A Dictionary of World History | 2000 | © A Dictionary of World History 2000, originally published by Oxford University Press 2000. (Hide copyright information) Copyright

Normandy Campaign (June—August 1944) An Allied counter-offensive in Europe in World War II. A series of landings were made on the beaches of Normandy, France, beginning on 6 June 1944 (D-Day). Five beaches had been designated for the Allied invasion, code-name ‘Operation Overlord’, for which General EISENHOWER was the supreme commander. British and Canadian troops fought across the eastern beaches, the US forces the western. Allied airforces destroyed most of the bridges over the Seine and the Loire, preventing the Germans from reinforcing their forward units. On D-Day plus 14 two vast steel-and-concrete artificial harbours (code-name ‘Mulberry’) were towed across the English Channel. One was sunk by a freak storm, but the second was established at Arromanches, providing the main harbour for the campaign. Meanwhile 20 oil pipelines (code-name ‘Pluto’ — pipe line under the ocean) were laid across the Channel to supply the thousands of vehicles now being landed.

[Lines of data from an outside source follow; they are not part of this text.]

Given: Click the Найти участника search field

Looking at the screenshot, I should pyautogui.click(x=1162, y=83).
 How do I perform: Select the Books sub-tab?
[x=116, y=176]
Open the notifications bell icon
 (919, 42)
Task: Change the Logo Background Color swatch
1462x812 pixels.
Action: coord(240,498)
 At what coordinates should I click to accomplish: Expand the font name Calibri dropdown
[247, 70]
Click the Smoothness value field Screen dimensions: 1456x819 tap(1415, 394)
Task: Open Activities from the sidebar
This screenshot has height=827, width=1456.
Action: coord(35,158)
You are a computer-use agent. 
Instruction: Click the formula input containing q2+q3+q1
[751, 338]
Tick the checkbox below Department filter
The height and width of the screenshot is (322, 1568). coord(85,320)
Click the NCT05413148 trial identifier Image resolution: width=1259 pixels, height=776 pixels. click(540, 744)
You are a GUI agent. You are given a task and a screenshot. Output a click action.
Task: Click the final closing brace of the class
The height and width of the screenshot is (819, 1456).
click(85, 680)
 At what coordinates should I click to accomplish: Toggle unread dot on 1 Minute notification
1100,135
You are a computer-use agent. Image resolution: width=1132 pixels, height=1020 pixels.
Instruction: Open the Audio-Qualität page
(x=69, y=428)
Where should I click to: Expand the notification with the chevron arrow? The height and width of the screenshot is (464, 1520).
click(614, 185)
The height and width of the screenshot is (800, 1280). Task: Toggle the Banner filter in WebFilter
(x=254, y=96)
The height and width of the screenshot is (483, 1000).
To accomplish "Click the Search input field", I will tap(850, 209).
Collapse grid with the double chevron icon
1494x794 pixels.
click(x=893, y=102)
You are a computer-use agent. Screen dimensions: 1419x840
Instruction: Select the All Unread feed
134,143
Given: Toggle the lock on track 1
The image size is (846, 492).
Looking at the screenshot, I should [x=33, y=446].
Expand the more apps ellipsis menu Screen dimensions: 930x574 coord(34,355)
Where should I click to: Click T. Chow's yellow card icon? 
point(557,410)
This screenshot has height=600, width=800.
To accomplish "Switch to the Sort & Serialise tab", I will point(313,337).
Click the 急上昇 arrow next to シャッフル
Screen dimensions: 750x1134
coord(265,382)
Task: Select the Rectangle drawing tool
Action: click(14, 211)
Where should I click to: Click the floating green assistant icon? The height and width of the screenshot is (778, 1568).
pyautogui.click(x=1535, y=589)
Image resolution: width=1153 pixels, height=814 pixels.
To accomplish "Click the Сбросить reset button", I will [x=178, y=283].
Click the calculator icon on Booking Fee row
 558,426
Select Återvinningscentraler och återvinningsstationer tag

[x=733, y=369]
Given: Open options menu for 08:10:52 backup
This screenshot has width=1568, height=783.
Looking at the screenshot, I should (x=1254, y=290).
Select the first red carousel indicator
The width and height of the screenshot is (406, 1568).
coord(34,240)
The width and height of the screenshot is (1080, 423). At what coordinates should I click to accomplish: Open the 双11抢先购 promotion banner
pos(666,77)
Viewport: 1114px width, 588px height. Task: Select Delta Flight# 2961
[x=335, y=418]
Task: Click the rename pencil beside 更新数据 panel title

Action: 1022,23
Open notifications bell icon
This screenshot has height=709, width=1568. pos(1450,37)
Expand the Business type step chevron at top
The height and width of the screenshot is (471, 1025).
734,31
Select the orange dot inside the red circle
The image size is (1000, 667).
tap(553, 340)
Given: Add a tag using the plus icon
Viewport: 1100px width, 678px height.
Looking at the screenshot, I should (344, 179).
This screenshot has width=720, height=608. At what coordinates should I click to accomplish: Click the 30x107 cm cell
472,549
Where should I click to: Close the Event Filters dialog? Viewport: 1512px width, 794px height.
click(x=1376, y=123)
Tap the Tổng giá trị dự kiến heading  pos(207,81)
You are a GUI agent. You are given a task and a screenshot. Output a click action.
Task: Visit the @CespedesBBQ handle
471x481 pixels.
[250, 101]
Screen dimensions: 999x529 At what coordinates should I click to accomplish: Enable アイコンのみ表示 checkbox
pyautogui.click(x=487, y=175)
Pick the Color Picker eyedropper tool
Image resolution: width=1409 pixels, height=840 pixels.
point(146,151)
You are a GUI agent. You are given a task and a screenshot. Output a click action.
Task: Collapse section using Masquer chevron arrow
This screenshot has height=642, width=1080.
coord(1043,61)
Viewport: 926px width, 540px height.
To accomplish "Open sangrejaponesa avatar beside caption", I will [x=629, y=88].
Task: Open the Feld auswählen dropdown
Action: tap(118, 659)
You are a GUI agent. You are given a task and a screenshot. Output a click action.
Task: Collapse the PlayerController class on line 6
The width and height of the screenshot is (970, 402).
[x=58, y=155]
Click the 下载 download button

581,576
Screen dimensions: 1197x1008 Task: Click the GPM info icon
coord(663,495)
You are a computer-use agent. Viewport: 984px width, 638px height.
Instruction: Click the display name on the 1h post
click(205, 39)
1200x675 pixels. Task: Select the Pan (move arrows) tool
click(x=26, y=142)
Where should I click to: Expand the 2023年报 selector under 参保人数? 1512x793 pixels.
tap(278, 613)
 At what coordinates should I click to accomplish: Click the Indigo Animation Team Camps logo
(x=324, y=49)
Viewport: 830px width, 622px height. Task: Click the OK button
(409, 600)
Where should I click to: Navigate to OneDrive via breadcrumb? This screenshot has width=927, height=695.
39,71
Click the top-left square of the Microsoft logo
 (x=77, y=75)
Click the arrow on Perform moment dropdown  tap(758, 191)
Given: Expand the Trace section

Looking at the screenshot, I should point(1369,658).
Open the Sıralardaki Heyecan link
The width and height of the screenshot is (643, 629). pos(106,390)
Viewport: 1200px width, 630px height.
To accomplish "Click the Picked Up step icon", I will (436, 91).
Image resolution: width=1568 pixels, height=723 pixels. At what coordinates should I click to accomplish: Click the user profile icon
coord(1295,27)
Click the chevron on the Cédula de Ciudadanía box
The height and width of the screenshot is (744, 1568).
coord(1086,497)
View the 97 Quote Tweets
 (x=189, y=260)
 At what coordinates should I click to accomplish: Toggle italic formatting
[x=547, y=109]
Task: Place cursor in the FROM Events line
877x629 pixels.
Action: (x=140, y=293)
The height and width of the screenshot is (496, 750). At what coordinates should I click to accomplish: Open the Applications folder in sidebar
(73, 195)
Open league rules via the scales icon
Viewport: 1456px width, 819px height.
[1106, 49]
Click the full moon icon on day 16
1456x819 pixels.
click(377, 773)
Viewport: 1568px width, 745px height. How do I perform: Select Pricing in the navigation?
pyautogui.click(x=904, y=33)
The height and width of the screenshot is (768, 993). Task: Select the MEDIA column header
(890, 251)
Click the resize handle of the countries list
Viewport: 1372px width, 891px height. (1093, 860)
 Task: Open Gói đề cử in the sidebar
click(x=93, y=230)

The US forces under General BRADLEY had cut off the Cotentin Peninsula (18 June), and accepted the surrender of Cherbourg. The British army attacked towards Caen, securing it after heavy fighting (9 July) before advancing on Falaise. US troops broke through the German defences to capture the vital communications centre of Saint-Lô, cutting off the German force under ROMMEL. The Germans launched a counter-attack but were caught between the US and British armies in the ‘Falaise Gap’ and lost 60,000 men in fierce fighting. Field-Marshal Model; transferred from the Eastern Front, was unable to stem Patton's advance, which now swept across France to Paris, while Montgomery moved his British army up the English Channel. Paris was liberated by General Leclerc on 26 August, and Brussels on 3 September. By 5 September more than two million troops, four million tonnes of supplies, and 450,000 vehicles had been landed, at the cost of some 224,000 Allied casualties.